October 8th, 2019, 05:33 AM  #2 
Senior Member Joined: Dec 2015 From: somewhere Posts: 734 Thanks: 98 
Here is the solution. $\displaystyle x^y < y^x \: $ ; $\displaystyle x^{1/x} <y^{1/y}$. Set $\displaystyle f(t)=t^{1/t}$ and $\displaystyle f(t)>f(1+t)\geq f(\lambda ) \: \Rightarrow \: t>(1+\frac{1}{t})^{t}\geq \lambda $. $\displaystyle t$diverges , $\displaystyle (1+1/t)^{t} $converges and is increasing. $\displaystyle \lambda \leq \sup\{ (1+1/t)^{t} \}=\lim_{t\rightarrow \infty }(1+1/t )^{t} =e <\lim_{t\rightarrow \infty} t =\infty$. $\displaystyle \lambda \in [e,\infty )$. Last edited by skipjack; October 9th, 2019 at 01:40 AM. 

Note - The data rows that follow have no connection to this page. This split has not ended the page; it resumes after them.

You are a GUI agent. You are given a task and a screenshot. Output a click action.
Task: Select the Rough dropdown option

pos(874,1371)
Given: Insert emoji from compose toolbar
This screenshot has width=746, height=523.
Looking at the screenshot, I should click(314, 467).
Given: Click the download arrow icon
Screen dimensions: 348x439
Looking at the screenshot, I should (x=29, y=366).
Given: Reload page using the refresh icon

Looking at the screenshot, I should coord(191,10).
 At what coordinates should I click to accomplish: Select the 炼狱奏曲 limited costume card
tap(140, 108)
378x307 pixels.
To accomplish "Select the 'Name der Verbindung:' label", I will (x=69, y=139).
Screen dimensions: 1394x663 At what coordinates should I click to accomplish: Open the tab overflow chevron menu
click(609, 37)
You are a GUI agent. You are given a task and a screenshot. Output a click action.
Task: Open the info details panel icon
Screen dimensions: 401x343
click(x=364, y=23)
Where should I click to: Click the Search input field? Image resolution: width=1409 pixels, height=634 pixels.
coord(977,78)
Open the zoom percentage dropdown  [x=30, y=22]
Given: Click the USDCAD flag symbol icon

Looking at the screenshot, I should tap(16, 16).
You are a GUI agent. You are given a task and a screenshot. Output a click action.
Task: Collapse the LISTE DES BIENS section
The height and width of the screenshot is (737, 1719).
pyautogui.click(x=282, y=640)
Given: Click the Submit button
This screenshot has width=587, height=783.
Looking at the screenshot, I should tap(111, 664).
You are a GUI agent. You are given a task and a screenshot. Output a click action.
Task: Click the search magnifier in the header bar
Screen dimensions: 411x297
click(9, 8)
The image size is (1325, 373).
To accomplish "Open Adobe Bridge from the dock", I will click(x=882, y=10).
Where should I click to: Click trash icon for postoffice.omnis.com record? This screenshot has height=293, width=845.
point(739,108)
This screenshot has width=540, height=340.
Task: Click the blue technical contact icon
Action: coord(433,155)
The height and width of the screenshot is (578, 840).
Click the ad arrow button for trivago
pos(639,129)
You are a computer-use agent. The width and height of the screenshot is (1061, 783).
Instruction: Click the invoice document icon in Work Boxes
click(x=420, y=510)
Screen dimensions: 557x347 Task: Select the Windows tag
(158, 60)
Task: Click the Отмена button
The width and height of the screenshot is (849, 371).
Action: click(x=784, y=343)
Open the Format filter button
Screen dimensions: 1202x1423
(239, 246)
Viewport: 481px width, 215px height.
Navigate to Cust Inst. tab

October 8th, 2019, 04:24 PM  #3 
Senior Member Joined: Sep 2016 From: USA Posts: 670 Thanks: 440 Math Focus: Dynamical systems, analytic function theory, numerics 
How is your solution "without calculus"? The function $x^y$ is undefined without calculus. Then you claim that $f(t) > f(1 + t)$ which is probably impossible to prove without calculus. Then you talk about convergence, and take a limit. What does "without calculus" mean to you?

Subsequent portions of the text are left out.